I hope the photo loads properly as I am unfamiliar with posting.
I am a Type One going on three years.
64 age.
MDI
Low Carb
5.2 - 5.9
No big issues thus far.
Long post with intent of providing as much information that may be pertinent.
For about three weeks I have had little floaters in my eyes. I made an appointment with eye doc and that is this Wednesday.
Next, very brain fogged the past week. I tried Lipitor earlier and quit due to intense brain fog. I quit the new statin about 5 days ago…same issue brain fog.
I am a low carb eater and VERY gradually increasing my carbs as my overall cholesterol is in the 400. Trigs and HDL perfect LDL way up in the 300.
Seeing cardiologist in early October. Been waiting months to see this one. Highly rated.
So lousy sleeping last night as workers sprayed the new crosswalks they were active from 11:30 to about 4 pm.
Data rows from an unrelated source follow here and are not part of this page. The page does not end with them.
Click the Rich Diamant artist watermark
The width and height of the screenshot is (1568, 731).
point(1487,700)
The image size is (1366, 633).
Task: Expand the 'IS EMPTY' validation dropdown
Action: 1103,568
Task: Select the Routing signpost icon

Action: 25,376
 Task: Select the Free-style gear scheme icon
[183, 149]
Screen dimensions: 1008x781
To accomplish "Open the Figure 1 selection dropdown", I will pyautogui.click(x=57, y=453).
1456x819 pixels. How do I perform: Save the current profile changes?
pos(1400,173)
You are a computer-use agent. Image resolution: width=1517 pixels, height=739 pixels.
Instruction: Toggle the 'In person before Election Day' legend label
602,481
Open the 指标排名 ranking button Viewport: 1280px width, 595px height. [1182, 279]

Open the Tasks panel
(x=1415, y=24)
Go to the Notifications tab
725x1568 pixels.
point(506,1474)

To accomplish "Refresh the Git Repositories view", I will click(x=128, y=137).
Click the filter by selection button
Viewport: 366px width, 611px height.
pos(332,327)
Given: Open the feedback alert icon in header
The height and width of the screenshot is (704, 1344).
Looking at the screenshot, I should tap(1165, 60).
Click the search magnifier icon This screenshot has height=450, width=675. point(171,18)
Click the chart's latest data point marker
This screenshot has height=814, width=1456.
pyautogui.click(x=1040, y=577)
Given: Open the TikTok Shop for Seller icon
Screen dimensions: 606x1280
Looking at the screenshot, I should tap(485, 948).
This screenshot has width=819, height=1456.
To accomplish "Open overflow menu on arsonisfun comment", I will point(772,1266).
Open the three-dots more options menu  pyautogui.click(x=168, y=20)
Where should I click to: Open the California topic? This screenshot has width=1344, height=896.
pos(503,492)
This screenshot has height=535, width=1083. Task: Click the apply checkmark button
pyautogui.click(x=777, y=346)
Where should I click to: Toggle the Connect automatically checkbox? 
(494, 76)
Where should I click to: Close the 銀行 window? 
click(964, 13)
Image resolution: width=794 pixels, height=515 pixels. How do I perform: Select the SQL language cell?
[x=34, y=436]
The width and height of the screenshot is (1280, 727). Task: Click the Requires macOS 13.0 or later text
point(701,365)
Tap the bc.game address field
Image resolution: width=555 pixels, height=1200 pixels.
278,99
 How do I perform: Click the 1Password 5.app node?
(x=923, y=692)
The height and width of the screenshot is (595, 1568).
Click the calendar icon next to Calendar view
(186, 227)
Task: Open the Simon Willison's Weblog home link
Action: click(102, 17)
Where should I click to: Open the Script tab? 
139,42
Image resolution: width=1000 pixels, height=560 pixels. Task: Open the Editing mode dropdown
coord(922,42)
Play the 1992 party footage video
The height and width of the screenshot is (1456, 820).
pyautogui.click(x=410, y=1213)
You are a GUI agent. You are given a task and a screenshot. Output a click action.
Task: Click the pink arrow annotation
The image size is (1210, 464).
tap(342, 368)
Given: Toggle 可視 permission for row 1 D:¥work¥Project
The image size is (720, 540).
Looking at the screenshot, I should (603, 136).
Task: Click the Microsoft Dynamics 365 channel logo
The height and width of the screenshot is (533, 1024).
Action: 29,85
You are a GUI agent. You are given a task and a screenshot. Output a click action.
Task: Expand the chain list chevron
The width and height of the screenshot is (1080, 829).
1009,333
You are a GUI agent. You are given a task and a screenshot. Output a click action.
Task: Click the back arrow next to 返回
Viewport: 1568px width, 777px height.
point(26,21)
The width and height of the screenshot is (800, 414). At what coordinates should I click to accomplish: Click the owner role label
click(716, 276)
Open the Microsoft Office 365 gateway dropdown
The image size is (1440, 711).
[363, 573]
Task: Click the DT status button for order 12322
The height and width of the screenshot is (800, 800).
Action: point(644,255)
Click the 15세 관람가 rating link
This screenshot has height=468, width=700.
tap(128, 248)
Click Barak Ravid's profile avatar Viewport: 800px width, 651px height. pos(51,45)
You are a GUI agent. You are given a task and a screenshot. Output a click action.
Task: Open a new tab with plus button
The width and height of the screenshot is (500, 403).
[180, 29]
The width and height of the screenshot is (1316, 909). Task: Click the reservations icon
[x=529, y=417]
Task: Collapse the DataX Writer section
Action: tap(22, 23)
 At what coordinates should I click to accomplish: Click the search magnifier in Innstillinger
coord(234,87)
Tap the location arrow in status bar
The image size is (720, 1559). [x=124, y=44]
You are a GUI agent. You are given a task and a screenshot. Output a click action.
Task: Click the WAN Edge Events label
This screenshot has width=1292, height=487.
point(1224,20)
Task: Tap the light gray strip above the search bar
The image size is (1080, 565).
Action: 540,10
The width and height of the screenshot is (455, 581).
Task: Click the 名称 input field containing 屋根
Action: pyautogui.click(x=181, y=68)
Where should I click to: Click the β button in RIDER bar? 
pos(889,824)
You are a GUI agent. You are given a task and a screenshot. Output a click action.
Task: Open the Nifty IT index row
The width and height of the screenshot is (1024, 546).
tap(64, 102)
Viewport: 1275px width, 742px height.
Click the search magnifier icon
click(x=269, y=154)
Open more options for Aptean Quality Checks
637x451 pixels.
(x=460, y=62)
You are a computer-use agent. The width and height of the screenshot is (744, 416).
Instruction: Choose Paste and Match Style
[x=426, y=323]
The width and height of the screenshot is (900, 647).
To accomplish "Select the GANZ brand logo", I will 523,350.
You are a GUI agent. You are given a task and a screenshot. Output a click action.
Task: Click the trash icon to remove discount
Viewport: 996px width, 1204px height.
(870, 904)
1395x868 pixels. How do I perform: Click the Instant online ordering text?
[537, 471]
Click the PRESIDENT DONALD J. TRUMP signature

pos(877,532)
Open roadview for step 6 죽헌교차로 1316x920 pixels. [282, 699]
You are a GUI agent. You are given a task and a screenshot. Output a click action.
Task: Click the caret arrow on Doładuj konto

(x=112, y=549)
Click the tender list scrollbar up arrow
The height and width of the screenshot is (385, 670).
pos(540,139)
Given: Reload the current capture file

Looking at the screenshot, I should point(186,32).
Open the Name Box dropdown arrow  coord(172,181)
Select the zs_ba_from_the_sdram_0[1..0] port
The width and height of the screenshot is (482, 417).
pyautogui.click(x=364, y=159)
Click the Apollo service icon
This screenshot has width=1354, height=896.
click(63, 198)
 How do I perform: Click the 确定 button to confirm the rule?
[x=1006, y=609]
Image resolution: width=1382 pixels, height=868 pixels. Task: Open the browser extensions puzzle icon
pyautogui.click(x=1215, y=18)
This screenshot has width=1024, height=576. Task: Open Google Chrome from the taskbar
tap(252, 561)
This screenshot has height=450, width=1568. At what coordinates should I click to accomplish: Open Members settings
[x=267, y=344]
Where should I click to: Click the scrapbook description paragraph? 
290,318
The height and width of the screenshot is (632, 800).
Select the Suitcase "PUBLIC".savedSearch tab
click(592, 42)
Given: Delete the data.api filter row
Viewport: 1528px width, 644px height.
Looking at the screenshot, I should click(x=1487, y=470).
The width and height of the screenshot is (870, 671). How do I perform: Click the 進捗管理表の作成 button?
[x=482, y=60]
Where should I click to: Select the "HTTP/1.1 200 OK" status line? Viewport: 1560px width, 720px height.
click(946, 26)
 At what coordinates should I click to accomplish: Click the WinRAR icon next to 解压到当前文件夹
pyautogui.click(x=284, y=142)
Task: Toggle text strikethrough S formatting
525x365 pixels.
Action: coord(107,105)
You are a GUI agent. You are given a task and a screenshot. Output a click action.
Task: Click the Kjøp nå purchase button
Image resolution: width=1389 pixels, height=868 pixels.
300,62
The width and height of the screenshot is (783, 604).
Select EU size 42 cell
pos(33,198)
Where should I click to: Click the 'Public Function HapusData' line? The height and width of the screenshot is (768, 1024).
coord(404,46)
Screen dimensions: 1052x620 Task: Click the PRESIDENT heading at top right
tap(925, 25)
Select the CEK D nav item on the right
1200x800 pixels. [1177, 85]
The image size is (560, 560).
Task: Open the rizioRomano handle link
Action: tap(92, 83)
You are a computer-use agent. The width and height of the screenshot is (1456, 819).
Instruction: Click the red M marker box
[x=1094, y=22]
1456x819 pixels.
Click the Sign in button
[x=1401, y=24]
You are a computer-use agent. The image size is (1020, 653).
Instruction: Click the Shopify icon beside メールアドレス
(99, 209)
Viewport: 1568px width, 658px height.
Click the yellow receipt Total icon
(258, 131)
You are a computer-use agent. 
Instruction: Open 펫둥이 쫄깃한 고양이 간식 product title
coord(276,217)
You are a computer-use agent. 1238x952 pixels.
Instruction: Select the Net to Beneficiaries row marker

Was awake most of the night.
Lastly, I tried a cauliflower pizza last week and didn’t see the brown rice in the ingredients I rocketed up to 400! Took hours to carefully bring that number down.
So those are the details that might address why my eyes went wonky with image for under a minute and then stopped.
Super High blood sugar did damage?
Not sleeping last night?
Floaters manifesting differently?
When I wake up early morning or in bed I do get that condition from time to time and really enjoy watching it morph from one stage to the next. The only difference is that I additionally have a beautiful blue section as well. In order to make the event last longer and really enjoy all the stages I press with reasonable pressure on the center of my pupils. That makes the effect last longer and from time to time can even launch a second such event shortly after the first one has vanished.
Have no idea what it is and only lasts about 1 fully enjoyable minute and have had this weird effect for years. Only happens about once a month or less but sometimes more frequently during certain seasons of the year.
For me “Phosphenes” look exactly like this (rings of light) that evolves inward or outward often in psychedilic ways. For me, disruptions in sleep or the opposite, waking up from an exceptionally long deep, can cause them to spontaneously appear. I have had these both way before and way after being diagosed with diabetes and they seem to be normal.
I’ve had that “visual spectacular” my whole life (including 14 years prior to being diagnosed with diabetes). For the first time ever, I googled it, and see they are normal and are called “Phosphenes”: Phosphene - Wikipedia
I am so glad you asked too. Learn something new all the time is the only way to live. I have always wondered but never crossed my mind to look it up or ask on forum. Thank you all for sharing.
FYI, one incident of 400+ blood sugar is not going to itself cause damage, to your eyes or anything else. Hyperglycemia causes damage over time, not acutely, unless it is accompanied by DKA (which itself causes the damage, not the blood sugar directly) or so high (like toward 1000) that it can put you into a diabetic coma.
That said, people often do get temporary blurry vision with hyperglycemia. That is not reflective of lasting damage and reverts as blood sugar normalizes.
@NatureOrbs I get floaters when my blood pressure is high, and especially after a strong full body coughing fit. My eye guy says mine are just part of normal aging as my ocular pressure is on point for my age, diabetes, etc.
While I would agree floaters can be innocuous (and can be caused in anyone by things like coughing etc), ocular pressure isn’t how you test for retinopathy—my ocular pressure was fine the entire time I was developing retinopathy and continues to be fine (and I have ongoing proliferative diabetic retinopathy that is under control thanks to Avastin injections). You can only determine whether retinopathy may be an issue through a combination of looking at the back of the eye and with scans of the retina. Which if you’ve recently developed floaters as a diabetic they probably should do and can’t hurt—not bad to have a baseline scan anyway to be able to monitor changes if necessary.
After two vitrectomies with retna peals, Avastin shots, Eylea shots, and an insulin pump, my retinopathy is also now under control. According to my Retinologist, my retinopathy was caused by the swelling of my retina as a result of long term elevated blood sugar.
Intraocular pressure (IOP) also doesn’t tend to cause any visual symptoms until it either gets extremely high to the point it’s a medical emergency or until it’s been more mildly high for so long that it starts causing optic nerve damage. This is why it’s important to get it checked when you have an eye exam.
Thanks to all for sharing!
My eye Dr. said it was a something something migraine effect.
No history of migraines for me or family.
Personally I think that with being extra fatigued and stressed were the causal factors.
I can’t recall the name.
I wasn’t to concerned after I read responses here which I take to heart.
So no more signs appearing in my vision even the floaters have disappeared!
Ann
I was getting sudden dancing electrical lights With migraines when I was eating a very low carb diet. I had never had a migraine before. This went on occasionally for about two years until stopped eating only 30 carbs a day which I did for 11 yrs.
The past 3 yrs while eating more healthy carbs, my eyes and head have been fine. My glucose levels are still excellent.
I sometimes get the lights when sugar is low, in the 30s to mid 50s. Also have them at times from bright lights and of course by external pressure on eye.